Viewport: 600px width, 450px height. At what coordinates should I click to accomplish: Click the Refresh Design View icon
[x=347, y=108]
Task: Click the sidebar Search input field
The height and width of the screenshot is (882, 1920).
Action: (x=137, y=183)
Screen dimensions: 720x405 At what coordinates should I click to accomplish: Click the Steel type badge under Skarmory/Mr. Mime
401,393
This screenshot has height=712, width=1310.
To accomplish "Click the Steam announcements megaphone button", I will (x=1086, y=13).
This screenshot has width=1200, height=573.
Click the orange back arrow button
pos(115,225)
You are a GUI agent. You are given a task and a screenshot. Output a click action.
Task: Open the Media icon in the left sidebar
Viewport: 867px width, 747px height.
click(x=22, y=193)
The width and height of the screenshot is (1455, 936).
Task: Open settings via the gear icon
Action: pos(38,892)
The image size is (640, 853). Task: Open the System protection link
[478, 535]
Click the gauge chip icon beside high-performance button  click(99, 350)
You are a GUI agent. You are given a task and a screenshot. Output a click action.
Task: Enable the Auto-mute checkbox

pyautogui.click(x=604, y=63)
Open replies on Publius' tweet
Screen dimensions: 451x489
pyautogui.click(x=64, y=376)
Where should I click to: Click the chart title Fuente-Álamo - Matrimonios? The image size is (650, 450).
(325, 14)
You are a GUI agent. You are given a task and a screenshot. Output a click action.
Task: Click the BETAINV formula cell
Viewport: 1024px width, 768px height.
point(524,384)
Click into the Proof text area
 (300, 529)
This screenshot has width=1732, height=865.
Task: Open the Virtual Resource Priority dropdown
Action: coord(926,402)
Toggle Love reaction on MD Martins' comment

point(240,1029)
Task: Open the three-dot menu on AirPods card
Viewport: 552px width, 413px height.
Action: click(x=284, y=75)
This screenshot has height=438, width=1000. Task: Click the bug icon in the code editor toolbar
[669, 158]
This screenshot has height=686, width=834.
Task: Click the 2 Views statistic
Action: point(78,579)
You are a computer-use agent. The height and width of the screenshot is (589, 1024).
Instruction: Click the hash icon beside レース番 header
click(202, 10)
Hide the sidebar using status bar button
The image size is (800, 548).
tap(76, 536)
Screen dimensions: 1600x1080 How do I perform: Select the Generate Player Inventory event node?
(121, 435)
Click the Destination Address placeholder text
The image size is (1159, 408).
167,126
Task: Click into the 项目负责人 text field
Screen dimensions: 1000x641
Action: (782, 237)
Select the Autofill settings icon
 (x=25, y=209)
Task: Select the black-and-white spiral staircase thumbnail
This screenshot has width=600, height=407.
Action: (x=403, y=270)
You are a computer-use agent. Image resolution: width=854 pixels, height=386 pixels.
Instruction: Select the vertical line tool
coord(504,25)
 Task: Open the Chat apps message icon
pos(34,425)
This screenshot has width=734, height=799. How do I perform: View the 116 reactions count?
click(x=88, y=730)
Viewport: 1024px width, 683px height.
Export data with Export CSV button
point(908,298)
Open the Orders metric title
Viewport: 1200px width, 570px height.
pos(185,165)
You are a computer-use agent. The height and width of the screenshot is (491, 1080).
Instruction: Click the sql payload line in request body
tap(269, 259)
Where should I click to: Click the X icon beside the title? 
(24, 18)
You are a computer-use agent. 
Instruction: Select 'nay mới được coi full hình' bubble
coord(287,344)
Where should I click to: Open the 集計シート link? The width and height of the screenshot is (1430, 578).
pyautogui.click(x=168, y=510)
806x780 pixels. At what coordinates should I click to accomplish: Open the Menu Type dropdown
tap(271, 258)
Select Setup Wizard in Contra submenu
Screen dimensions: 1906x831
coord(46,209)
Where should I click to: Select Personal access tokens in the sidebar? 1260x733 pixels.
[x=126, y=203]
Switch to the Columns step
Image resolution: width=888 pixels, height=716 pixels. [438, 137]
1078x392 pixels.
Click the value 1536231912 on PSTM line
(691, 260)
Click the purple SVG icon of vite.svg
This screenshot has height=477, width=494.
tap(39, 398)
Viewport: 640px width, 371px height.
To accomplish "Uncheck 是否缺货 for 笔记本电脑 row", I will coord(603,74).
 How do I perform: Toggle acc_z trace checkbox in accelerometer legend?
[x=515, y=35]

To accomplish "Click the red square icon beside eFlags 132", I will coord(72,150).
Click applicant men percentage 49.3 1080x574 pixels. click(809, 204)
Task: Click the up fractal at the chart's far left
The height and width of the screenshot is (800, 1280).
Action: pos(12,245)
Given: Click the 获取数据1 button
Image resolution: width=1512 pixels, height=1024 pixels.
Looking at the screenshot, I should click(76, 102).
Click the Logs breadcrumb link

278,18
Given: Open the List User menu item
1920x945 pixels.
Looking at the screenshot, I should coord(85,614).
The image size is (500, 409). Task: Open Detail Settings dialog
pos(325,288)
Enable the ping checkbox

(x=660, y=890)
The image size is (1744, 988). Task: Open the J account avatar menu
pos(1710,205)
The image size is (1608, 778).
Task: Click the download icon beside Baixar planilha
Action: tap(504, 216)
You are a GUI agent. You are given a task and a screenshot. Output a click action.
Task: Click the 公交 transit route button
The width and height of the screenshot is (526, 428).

**Directions:**
Wherever the line holding "Task: Click the sidebar Search input field" falls in the entries above, copy exactly from it through the line holding "This screenshot has height=712, width=1310.", inclusive, and add nothing.

**Answer for the task:**
Task: Click the sidebar Search input field
The height and width of the screenshot is (882, 1920).
Action: (x=137, y=183)
Screen dimensions: 720x405 At what coordinates should I click to accomplish: Click the Steel type badge under Skarmory/Mr. Mime
401,393
This screenshot has height=712, width=1310.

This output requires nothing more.